Very rudimentary factor and cluster analysis I performed a long time ago indicated that there are distinctions in the data between players who tend to try to score a lot, those who play a “smaller” game, and those who play like “big men.” In terms of the NBA’s tracked counting statistics, this translates to a differentiation between those who specialize in points and field goal attempts, rebounds and blocks, and steals and assists. I have chosen to call each of these three tendencies Scorer, Perimeter, and Interior, and collectively they form the SPI Style Trichotomy.

Calculation

To identify each player’s style is conceptually simple, but computationally somewhat more complex. Essentially, one sums each player’s fga + tr + bk + as + st, and determines what percentage of the total each SPI factor constitutes:

• Scorer percentage = fga / (fga + tr + bk + as + st)
• Perimeter percentage = (as + st) / (fga + tr + bk + as + st)
• Interior percentage = (tr + bk) / (fga + tr + bk + as + st)

These numbers are interesting on their own, but for the calculation of an index of style, they require further manipulation. In the league as a whole, the Scorer percentage is around 50%, the Perimeter percentage around 20%, and Interior 30%. Thus, if using these percentages, the vast majority of players would appear to be very scoring-centered. My concern here, in constructing a useful index, is to identify player propensities relative to other players, and for that, I calculate the percentile of each player’s percentages.

• Scorer index = percentile(Scorer percentage)
• Perimeter index = percentile(Perimeter percentage)
• Interior index = percentile(Interior percentage)

Thus, even though the maximum Scorer percentage in a season might be close to 75% while the maximum Perimeter percentage is closer to 25%, the players with the highest percentages in the sample under consideration will be assigned an index value of 1. Players with median values on a percentage will have an index value of 0.5, and so on. The percentilization normalizes accross style tendencies and player subpopulations, and has the added virtue of scaling from 0 to 1.

Interpretation

Thus we have a set of three numbers for each player which can be used to characterize his playing style. The numbers easily translate to more qualitative descriptions. A player with a SPI triplet of (0.8, 0.2, 0.7) is an interior scorer, without much perimeter production. A player with this triplet (0.1, 0.7, 0.75) is anything but a scorer, sometimes called a “glue” guy. Someone at (0.5, 0.5, 0.5) produces the league median of each type, which is different from a player whose percentages are 33%, 33% and 33%. Such a player would have a relatively lower Scoring index, for example.

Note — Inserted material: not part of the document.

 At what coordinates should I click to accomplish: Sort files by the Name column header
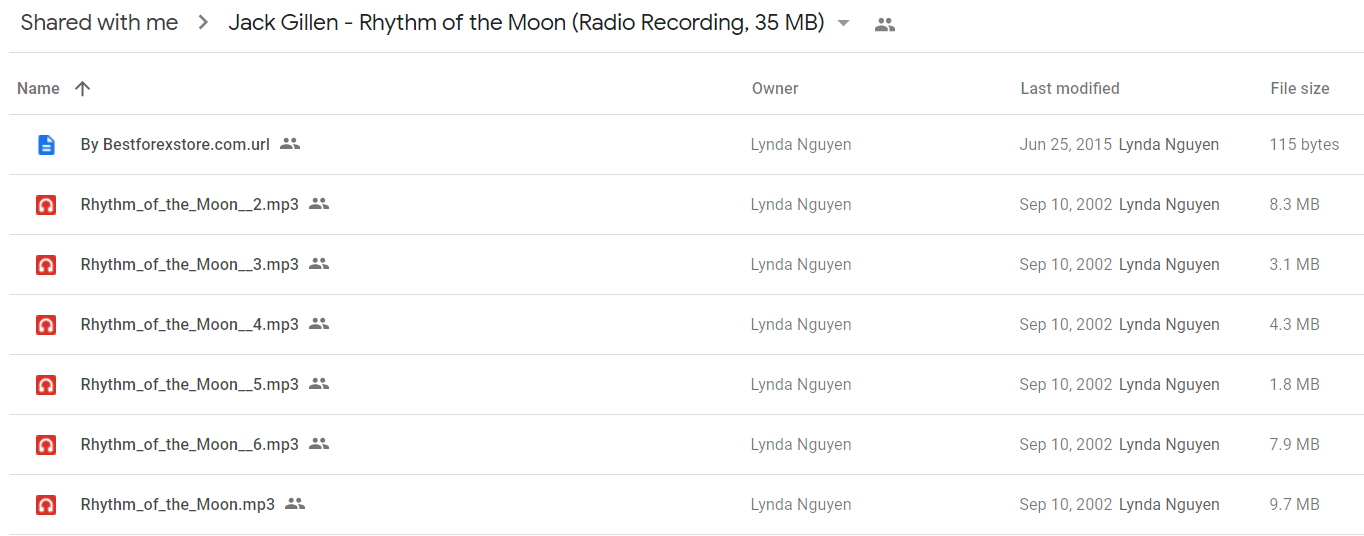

Since each individual is characterized by three variables, their SPI type can be plotted in three dimensions. Unfortunately, three dimensions are difficult to convey on a computer screen, so here is a plot which depicts Perimeter indices along the X-axis, Interior indices on the vertical axis, and Scoring indices as the size of the point.

(Click to enlarge)

Historical application note: Since steals and blocks have not been kept for the entirety of the history of professional basketball, players from earlier eras may have slightly skewed SPI values. While percentages and indices can still be calculated based only on fga, tr, and as, it is not difficult to see that leaving out blocks and steals, in comparison to eras in which those defensive statistics are included, will tend to skew players from an earlier era more toward the Scoring type. Unfortunately, without substantial era-specific correction, this effect is unavoidable. However, the sorting still manages to work well, especially if this detail is kept in mind when making certain cross-temporal comparisons.

Presentation

One of the advantages of using three sub-indices to construct the overall SPI Trichotomy is the convenient translation of index values to color. The three primary colors of light are Red, Green and Blue, and when combined in certain proportions, it is possible to generate infinite gradations of color (see Wikipedia). This means that each SPI triplet for each player can be represented as a single color. This aids understanding and comparison, as it is much easier to keep in mind that a certain player is a deep red than that his SPI triplet is (0.9, 0.1, 0.2), or that a player is a medium grey than that his triplet is (0.45, 0.53, 0.55). Further, a greenish-blue player is easily paired with another greenish-blue player, without having to specifically compare each of the players’ three index values. The human eye is capable of extremely high-resolution discernment, and using a single color to represent three numerical values takes advantage of this.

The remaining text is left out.